『SOMEWHERE』をみる

  • 夜、梅田ガーテンシネマ(水曜日は千円)まで出て、ソフィア・コッポラの新作『SOMEWHERE』*1をみる。『マリー・アントワネット』よりさらにずっと後退している。
  • パンフレットに寄せた文で、舞台になっているホテル「シャトー・マーモント」のこと(と、ポールダンスのデリバリーのこと)だけを書いていた滝本誠氏は、やはり、さすがである。
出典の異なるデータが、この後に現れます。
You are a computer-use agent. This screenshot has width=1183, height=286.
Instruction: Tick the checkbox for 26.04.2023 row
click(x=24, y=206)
  • 開高健の「渚にて」、「ロマネ・コンティ・一九三五年」を読む。後者の題を与えられたこの短篇集に収められた諸篇は、旅のなかで呑んだり食べたりすることが描かれている。しかし、書き手が繰り返し書き記してしまうのは、その愉しみの諸相であるより、むしろ、「飲むまえは小さなことが気になってはいけない。つまらないことでずいぶんこわれたり、落着けなかったりすることがある」という過敏に震える神経なのだ。しかしそれがうまくゆかないと、「たわむれの決意の昂揚が消えた。ここへくるのではなかった。/私は閉じた。/低くなり、ふたたび患いはじめた」ということになってしまうからであり、つまり、この書き手の常は、健康を謳歌しているのではなく、始終患っているのである。旅と遊びは、そのことが意識へ昇ってこないようにするためのものなのである。